Aim of the exercise> Reproduce every line of the listing below unchanged, omitting the pictures.

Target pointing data
— begin —
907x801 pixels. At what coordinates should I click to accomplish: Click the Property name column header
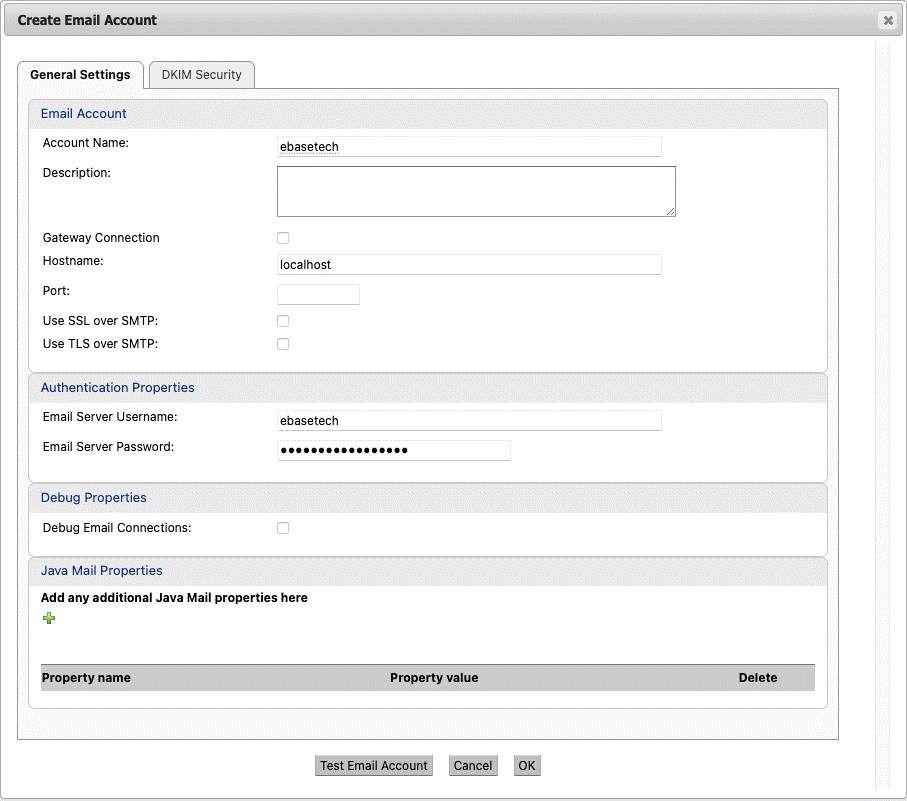pos(86,678)

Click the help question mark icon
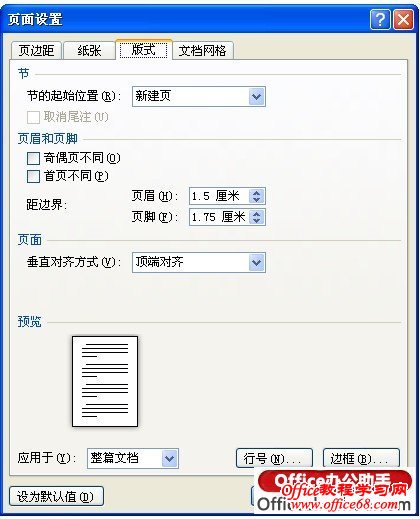380,20
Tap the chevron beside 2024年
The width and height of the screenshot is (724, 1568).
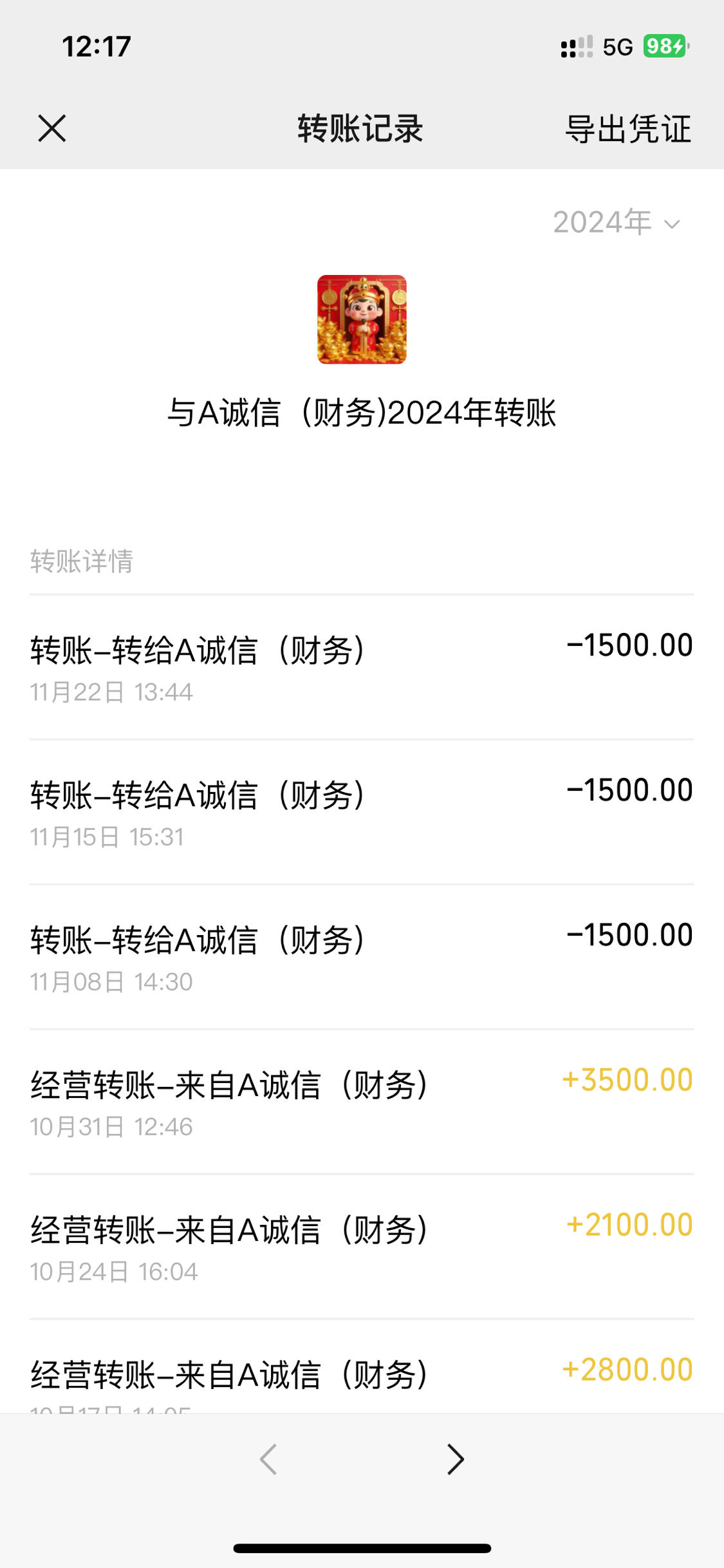tap(672, 224)
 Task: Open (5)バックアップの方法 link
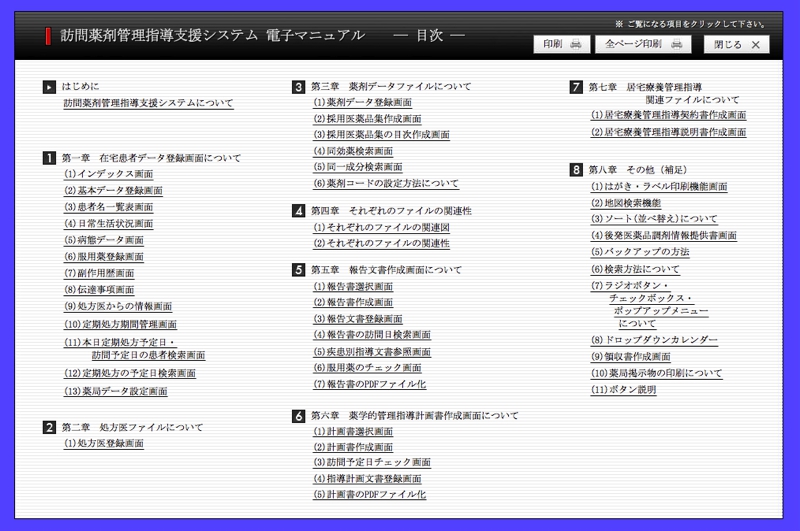coord(640,252)
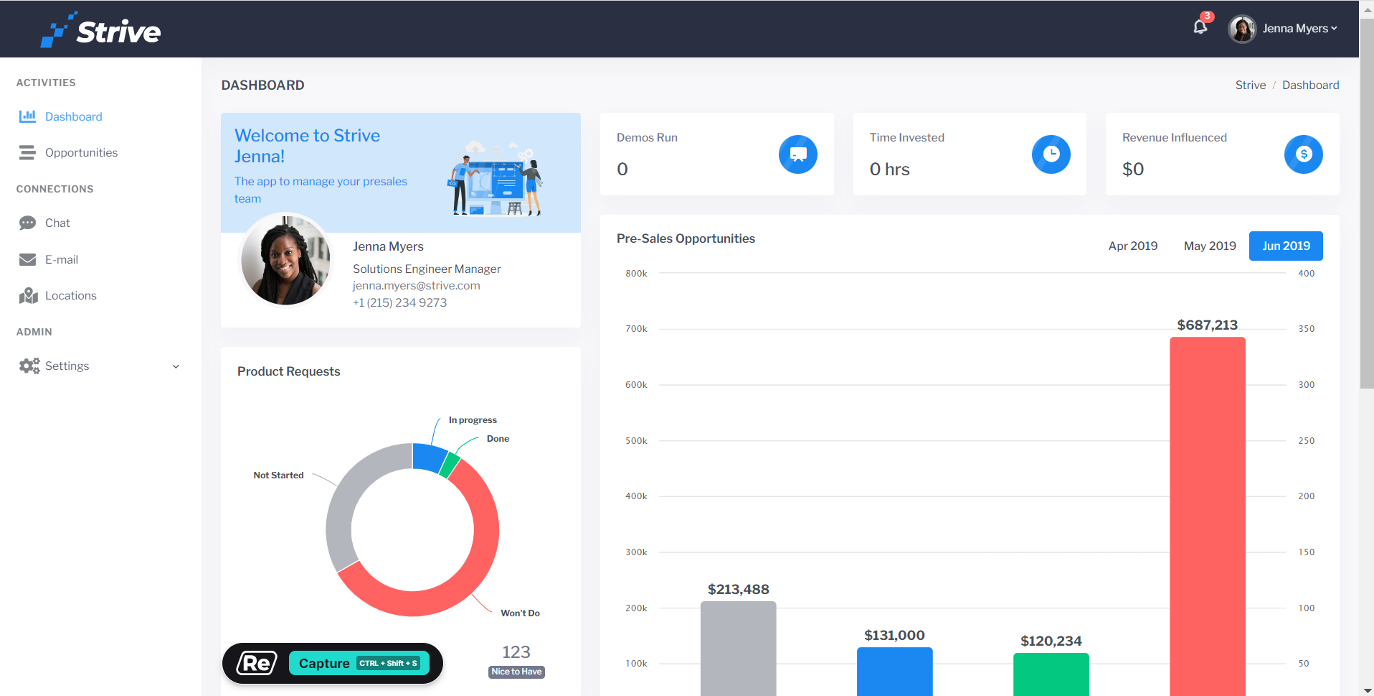Click the Strive logo in the header
This screenshot has width=1374, height=696.
click(x=99, y=29)
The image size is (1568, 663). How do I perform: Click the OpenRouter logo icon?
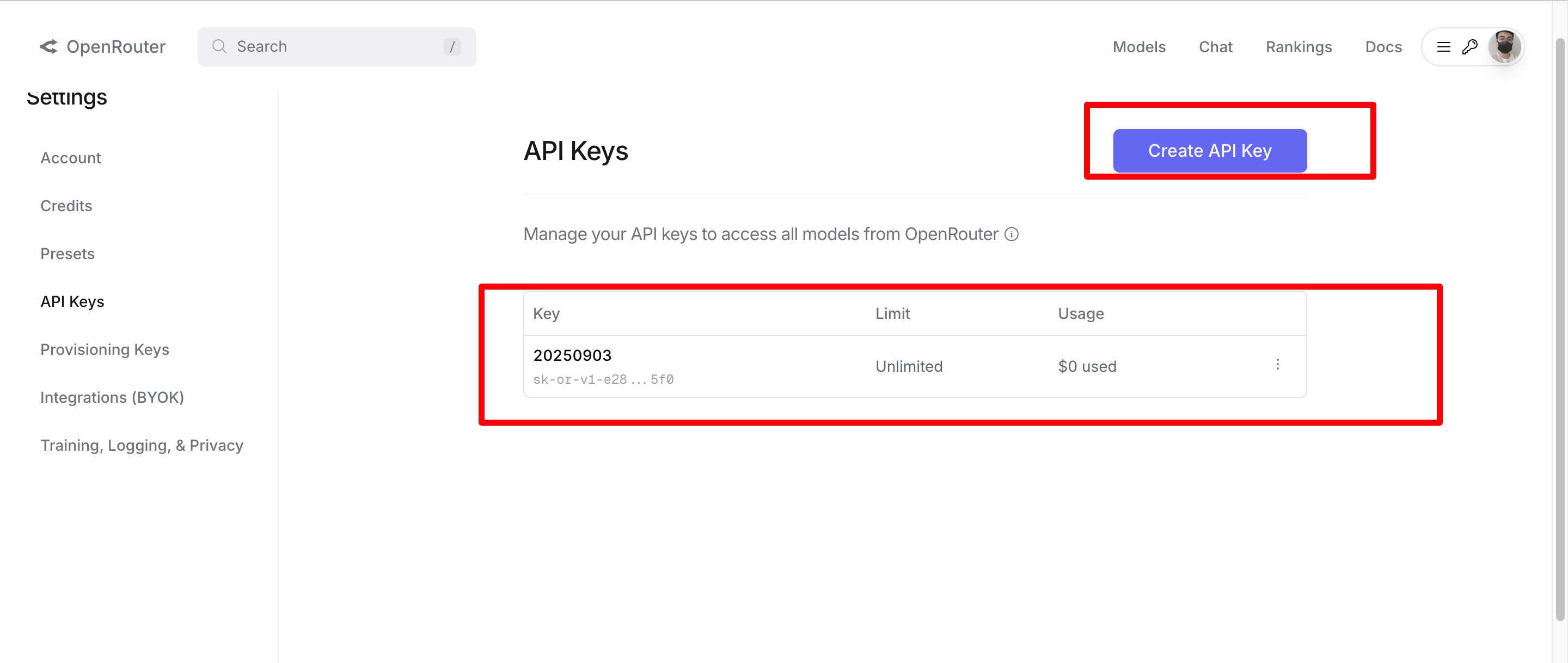(48, 47)
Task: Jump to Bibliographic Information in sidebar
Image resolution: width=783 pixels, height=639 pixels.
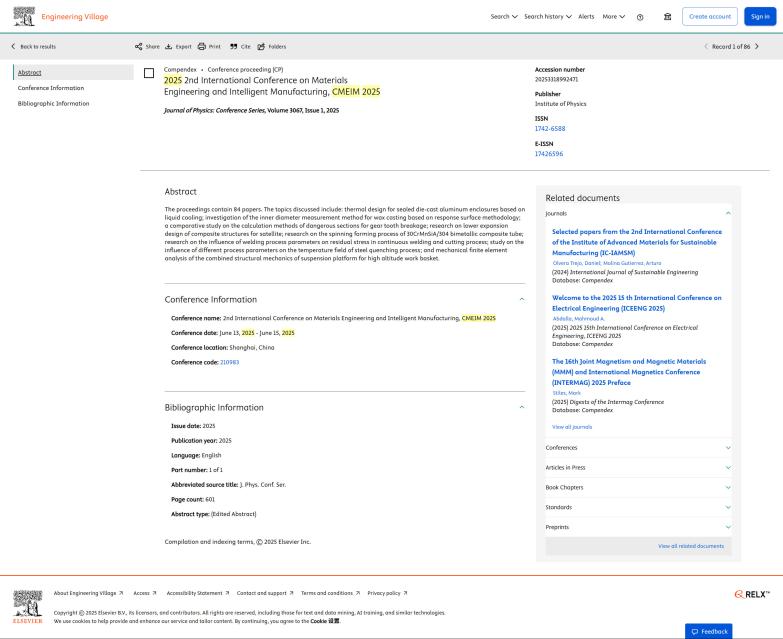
— end —
Solved exercise>
907x801 pixels. At what coordinates should I click to accomplish: Click the Property name column header
pos(86,678)

Click the help question mark icon
380,20
Tap the chevron beside 2024年
The width and height of the screenshot is (724, 1568).
tap(672, 224)
 Task: Open (5)バックアップの方法 link
coord(640,252)
Click the Strive logo in the header
This screenshot has width=1374, height=696.
click(x=99, y=29)
The image size is (1568, 663). How do I perform: Click the OpenRouter logo icon?
(48, 47)
Task: Jump to Bibliographic Information in sidebar
Image resolution: width=783 pixels, height=639 pixels.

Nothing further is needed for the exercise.